# About this task
Note on the material below: return exactly the lines from the line that holds "The height and" through the line that holds "The width and", and leave out each picture.

(Exercise data begins)

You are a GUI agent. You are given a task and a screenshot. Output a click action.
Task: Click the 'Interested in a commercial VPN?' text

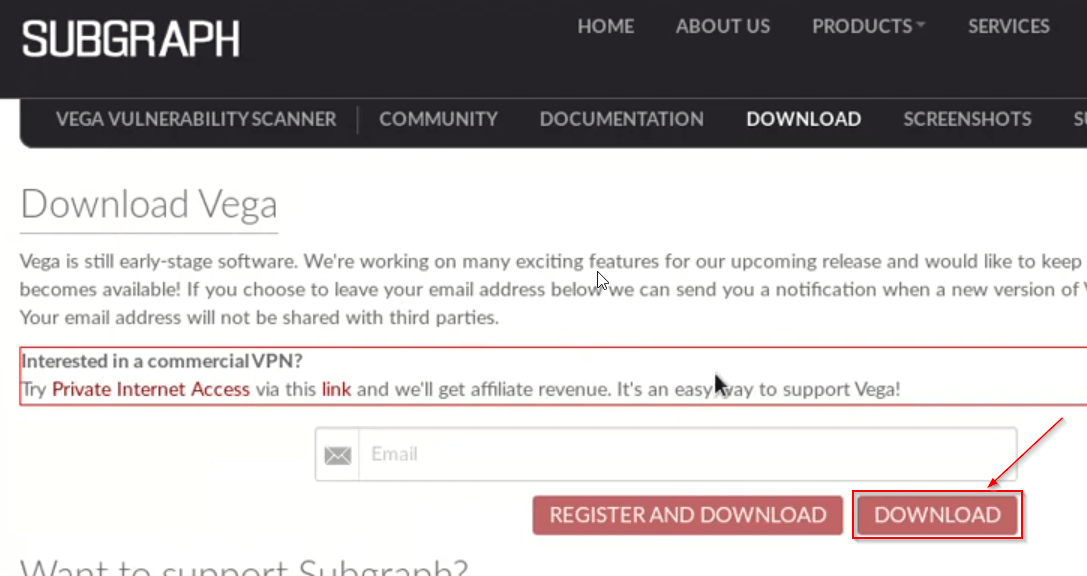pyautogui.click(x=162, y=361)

(Exercise data ends)
(Exercise data begins)

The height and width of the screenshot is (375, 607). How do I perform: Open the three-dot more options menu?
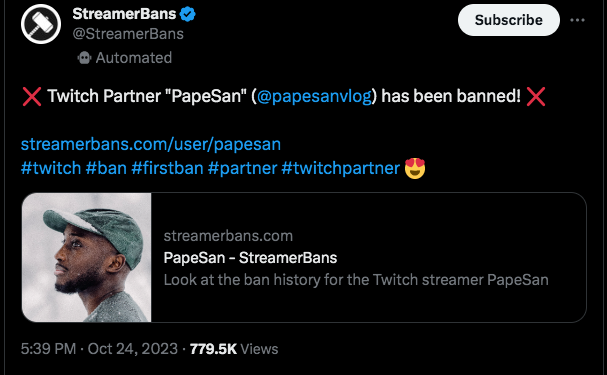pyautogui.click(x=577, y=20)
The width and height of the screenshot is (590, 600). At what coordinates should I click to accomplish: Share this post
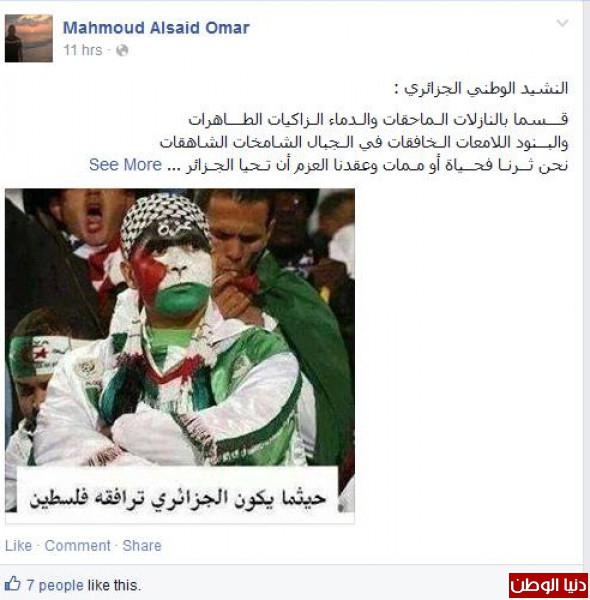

(Exercise data ends)

# Result below
The height and width of the screenshot is (375, 607). How do I perform: Open the three-dot more options menu?
pyautogui.click(x=577, y=20)
The width and height of the screenshot is (590, 600). At what coordinates should I click to accomplish: Share this post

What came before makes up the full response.